Written task 1: In the string resonance problem, how far apart are the two rigid supports?

Selected extract:

================================

Question

A string is stretched between two rigid supports separated by 75 cm. There are no resonant frequencies between 420 Hz and 315 Hz. The lowest resonant frequency for the string is

• A. 210 Hz
• B. 180 Hz
• C. 105 Hz
• D. 1050 Hz

Hint:

Physics Tip: For any system with equally spaced resonant frequencies, the fundamental frequency is simply the difference between any two consecutive resonant frequencies: $420 - 315 = 105$ Hz.

Answer 1

The Correct Option is C

Concept: Physics (Oscillations and Waves) - Resonant Frequencies of a Stretched String.

Step 1: Identify the nature of the given frequencies. Since there is no resonant frequency between 315 Hz and 420 Hz, these must be consecutive harmonics. Let 315 Hz be the $n^{th}$ harmonic and 420 Hz be the $(n+1)^{th}$ harmonic.

================================

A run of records
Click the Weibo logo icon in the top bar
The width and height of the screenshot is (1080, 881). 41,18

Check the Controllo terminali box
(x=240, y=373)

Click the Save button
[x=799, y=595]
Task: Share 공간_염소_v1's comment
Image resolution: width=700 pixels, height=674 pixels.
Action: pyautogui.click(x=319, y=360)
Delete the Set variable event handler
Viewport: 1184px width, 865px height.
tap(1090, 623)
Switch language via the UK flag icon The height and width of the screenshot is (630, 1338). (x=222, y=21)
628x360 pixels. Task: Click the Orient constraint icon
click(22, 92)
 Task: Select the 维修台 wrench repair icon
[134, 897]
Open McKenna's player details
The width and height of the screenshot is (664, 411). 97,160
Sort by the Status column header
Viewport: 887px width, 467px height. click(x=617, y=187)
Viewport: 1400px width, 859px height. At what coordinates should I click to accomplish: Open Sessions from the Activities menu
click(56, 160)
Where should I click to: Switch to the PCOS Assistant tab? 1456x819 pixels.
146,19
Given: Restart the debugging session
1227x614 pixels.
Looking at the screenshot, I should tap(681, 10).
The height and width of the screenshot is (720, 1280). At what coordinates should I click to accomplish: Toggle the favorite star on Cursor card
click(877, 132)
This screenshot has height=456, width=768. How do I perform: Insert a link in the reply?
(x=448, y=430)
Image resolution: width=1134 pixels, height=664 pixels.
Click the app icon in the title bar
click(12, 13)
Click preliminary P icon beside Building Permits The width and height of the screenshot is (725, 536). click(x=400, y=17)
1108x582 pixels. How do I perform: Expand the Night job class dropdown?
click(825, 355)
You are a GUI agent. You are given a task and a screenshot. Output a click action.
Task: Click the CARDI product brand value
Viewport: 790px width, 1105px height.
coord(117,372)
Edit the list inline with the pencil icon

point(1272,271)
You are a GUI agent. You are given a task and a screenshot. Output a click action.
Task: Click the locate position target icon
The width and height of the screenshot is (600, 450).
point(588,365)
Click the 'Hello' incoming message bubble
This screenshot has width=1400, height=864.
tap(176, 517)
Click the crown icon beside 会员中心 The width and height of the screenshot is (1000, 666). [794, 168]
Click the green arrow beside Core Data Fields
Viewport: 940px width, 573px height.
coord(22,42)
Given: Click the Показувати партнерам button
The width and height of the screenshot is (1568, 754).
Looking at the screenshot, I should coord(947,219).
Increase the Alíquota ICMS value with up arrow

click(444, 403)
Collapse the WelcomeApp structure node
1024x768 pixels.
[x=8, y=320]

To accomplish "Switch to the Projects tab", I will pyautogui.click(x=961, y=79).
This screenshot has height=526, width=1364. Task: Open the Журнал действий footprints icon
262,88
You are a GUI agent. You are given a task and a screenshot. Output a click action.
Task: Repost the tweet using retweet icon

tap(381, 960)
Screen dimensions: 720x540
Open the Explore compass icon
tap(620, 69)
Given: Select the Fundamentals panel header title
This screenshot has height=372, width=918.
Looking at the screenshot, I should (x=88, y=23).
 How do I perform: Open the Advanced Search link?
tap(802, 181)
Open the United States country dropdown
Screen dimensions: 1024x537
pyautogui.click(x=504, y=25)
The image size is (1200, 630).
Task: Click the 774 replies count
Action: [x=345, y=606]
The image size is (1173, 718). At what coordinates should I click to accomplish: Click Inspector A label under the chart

================================

Written task 2: Reproduce the records from the line containing "This screenshot has height=456, width=768." through the line containing "point(588,365)", both lines included.

Correct answer 1: 75 cm

Correct answer 2:
This screenshot has height=456, width=768. How do I perform: Insert a link in the reply?
(x=448, y=430)
Image resolution: width=1134 pixels, height=664 pixels.
Click the app icon in the title bar
click(12, 13)
Click preliminary P icon beside Building Permits The width and height of the screenshot is (725, 536). click(x=400, y=17)
1108x582 pixels. How do I perform: Expand the Night job class dropdown?
click(825, 355)
You are a GUI agent. You are given a task and a screenshot. Output a click action.
Task: Click the CARDI product brand value
Viewport: 790px width, 1105px height.
coord(117,372)
Edit the list inline with the pencil icon

point(1272,271)
You are a GUI agent. You are given a task and a screenshot. Output a click action.
Task: Click the locate position target icon
The width and height of the screenshot is (600, 450).
point(588,365)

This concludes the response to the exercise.